The Muslim population in Ireland has expanded substantially in the last several years, with 10 times more Muslims living in the country today than lived in Ireland 20 years ago.
Islam has become the fastest-growing religion in Ireland, with the number of Muslims increasing nearly 70 percent between 2002 and 2006.
The Muslim community is also becoming more diverse.
“This is probably one of the most diverse Muslim populations in Europe,” “The Irish Times” was told by Dr. Oliver Scharbrodt, who is leading a pioneering three-year research project on Islam in Ireland at University College Cork.
“In other European countries you have a particular ethnic group or nationality being dominant because of historical or colonial links, but that is not the case in Ireland.
“One could say that Ireland constitutes a microcosm of the global ummah [community of believers], with all the different nationalities, trends and movements present and visible in a fairly small geographic and communal space.”
The Islamic Cultural Center of Ireland [ICCI], in Clonskeagh, Co.
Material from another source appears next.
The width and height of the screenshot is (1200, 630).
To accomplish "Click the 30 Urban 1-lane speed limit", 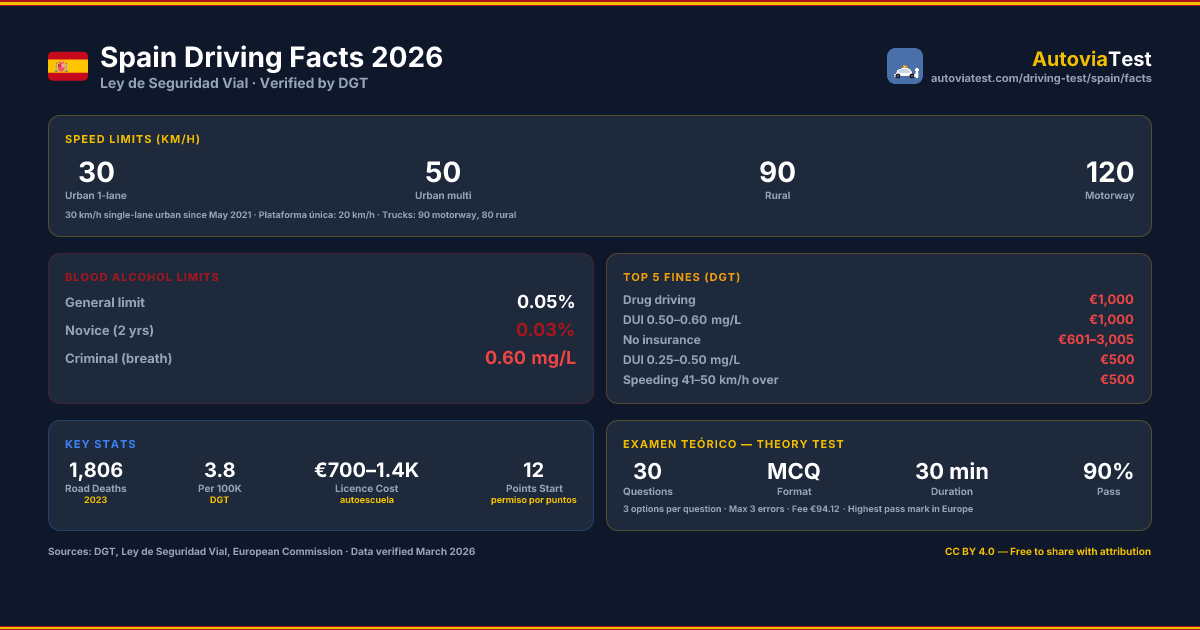I will point(96,180).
Dublin, an institution which has a long-standing relationship with the Irish government, is connected to the Brussels-based Federation of Islamic Organisations in Europe.
The iman at the ICCI is the secretary of the European Council for Fatwa and Researchan, an offshoot of the federation.
“With the [ICCI] hosting the secretariat of this leading body of Islamic jurisprudence, Ireland has become the center of one of the most influential ideological and intellectual trends of the contemporary Muslim world,” says Scharbrodt.
The ICCI has welcomed President Mary McAleese, Taoiseach (Prime Minister) Brian Cowen and his predecessor Bertie Ahern, as well as many ministers.
Many Muslims have said that because of its size and financial resources the ICCI towers above other Muslim organizations as the self-appointed voice of Islam in Ireland, pushing aside diversity.
Scharbrodt adds that the Irish government should engage with the diversity of Muslims in Ireland, particularly as the numbers grow and second-generation Muslims come of age.
“Ideally it should try to relate to and establish links with as many mosque groups and organisations as possible,” he said.
The 2006 census put the number of Muslim living in Ireland under 33,000, but most observers agree the true figure is over 40,000.